Sorry if I am off base. This is an incredibly useful library and I am grateful for your efforts in developing and maintaining it. Debugging through it though is a bit ... complex. :-)

anirban-mu avatar Feb 18 '24 20:02 anirban-mu

Is the following a pathway to an error if an AttributeError occurs?

I do not think so since the OP is not using semi-supervised topic modeling.

Should this be -3 or -2?

That should be -3 as you have the original topics that were created and topics that were re-ordered multiple times.

@A-Posthuman Let's take a step back, shall we? Could you share your full code? An end-to-end example would be great as it shows more information about sub-models and even packages that you use. Moreover, could you check whether some attributes of BERTopic actually contain the additional topic? For instance, do either topic_model.topic_representations_ or topic_model.topic_embeddings_ indicate the appearance of an additional topic?
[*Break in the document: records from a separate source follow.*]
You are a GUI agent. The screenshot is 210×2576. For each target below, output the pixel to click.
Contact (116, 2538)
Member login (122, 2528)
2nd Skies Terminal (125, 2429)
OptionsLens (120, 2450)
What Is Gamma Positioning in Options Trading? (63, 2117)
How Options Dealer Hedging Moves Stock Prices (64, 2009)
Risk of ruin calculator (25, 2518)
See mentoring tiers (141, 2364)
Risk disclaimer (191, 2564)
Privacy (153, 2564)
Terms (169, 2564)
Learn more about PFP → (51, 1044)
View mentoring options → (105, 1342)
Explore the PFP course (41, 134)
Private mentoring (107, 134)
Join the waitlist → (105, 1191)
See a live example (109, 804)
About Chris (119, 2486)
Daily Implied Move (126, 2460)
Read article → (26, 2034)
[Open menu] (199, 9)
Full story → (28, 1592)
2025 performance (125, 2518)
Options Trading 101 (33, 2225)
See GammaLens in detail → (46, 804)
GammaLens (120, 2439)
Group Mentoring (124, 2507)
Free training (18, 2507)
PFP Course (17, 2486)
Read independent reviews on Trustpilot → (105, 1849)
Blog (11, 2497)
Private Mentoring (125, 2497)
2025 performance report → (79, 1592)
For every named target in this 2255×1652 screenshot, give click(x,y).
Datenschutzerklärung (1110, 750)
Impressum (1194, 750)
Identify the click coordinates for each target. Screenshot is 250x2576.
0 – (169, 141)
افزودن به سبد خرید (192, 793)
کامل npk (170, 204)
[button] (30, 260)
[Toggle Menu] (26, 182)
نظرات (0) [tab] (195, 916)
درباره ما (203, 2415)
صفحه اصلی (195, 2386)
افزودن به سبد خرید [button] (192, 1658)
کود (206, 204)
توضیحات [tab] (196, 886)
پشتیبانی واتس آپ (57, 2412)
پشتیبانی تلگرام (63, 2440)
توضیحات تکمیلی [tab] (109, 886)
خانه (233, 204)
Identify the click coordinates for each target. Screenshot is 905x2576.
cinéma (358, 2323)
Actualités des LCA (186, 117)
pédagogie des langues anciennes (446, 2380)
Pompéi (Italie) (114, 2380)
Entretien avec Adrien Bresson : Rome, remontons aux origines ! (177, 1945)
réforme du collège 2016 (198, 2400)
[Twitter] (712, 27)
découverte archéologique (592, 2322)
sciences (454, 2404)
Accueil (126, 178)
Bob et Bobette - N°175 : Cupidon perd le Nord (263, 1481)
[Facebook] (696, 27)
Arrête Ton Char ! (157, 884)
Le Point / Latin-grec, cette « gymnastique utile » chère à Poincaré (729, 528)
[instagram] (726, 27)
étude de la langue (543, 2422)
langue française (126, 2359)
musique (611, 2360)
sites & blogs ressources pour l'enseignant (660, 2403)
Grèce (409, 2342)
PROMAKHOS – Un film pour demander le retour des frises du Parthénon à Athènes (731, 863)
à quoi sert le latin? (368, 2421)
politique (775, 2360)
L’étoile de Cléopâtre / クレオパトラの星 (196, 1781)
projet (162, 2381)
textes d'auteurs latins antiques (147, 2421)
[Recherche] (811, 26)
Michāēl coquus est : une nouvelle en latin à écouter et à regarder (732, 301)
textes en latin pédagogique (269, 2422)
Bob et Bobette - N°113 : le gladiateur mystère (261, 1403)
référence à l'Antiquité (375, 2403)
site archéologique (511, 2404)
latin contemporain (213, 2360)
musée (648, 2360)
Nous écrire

It might be that the embeddings or not properly updated.

MaartenGr avatar Feb 19 '24 05:02 MaartenGr

topic_model.topic_representations_ has these characteristics at the 3 points in the program I was checking self._outliers:

  1. has a -1 key, and last key is 148 (this run was limited to 150 topics wit nr_topics
  2. 0 is now the first key, last key is 148
  3. 0 is first key, last key is 148

topic_model.topic_embeddings_ characteristics:

  1. shape is (150, 384)
  2. shape is (150, 384)
  3. shape is (150, 384)

As for the code, I provided a lot of the bertopic-specific parts already. The entire program is very long so I can't provide the whole program. Here are some other bertopic related parts:

docs are just some text strings added onto a list: docs.append(final_title) my embeddings are loaded from a local diskcache Index: embeddings.append(np.array(temp_dict["vector"])) and then that list into a np.array: embeddings = np.array(embeddings)

other parameters:

umap_model = UMAP(n_neighbors=n_neighbors, n_components=5, min_dist=0.0, metric='cosine', low_memory=True, random_state=42)
hdbscan_model = HDBSCAN(min_cluster_size=min_cluster_size, min_samples=min_samples, metric='euclidean', cluster_selection_method='eom', prediction_data=True)
vectorizer_model = CountVectorizer(ngram_range=(1, 2), stop_words="english")
representation_model = MaximalMarginalRelevance(diversity=0.2)

after that the bertopic model is instantiated, and then the various code bits I already described are done, starting with fit_transform(), etc.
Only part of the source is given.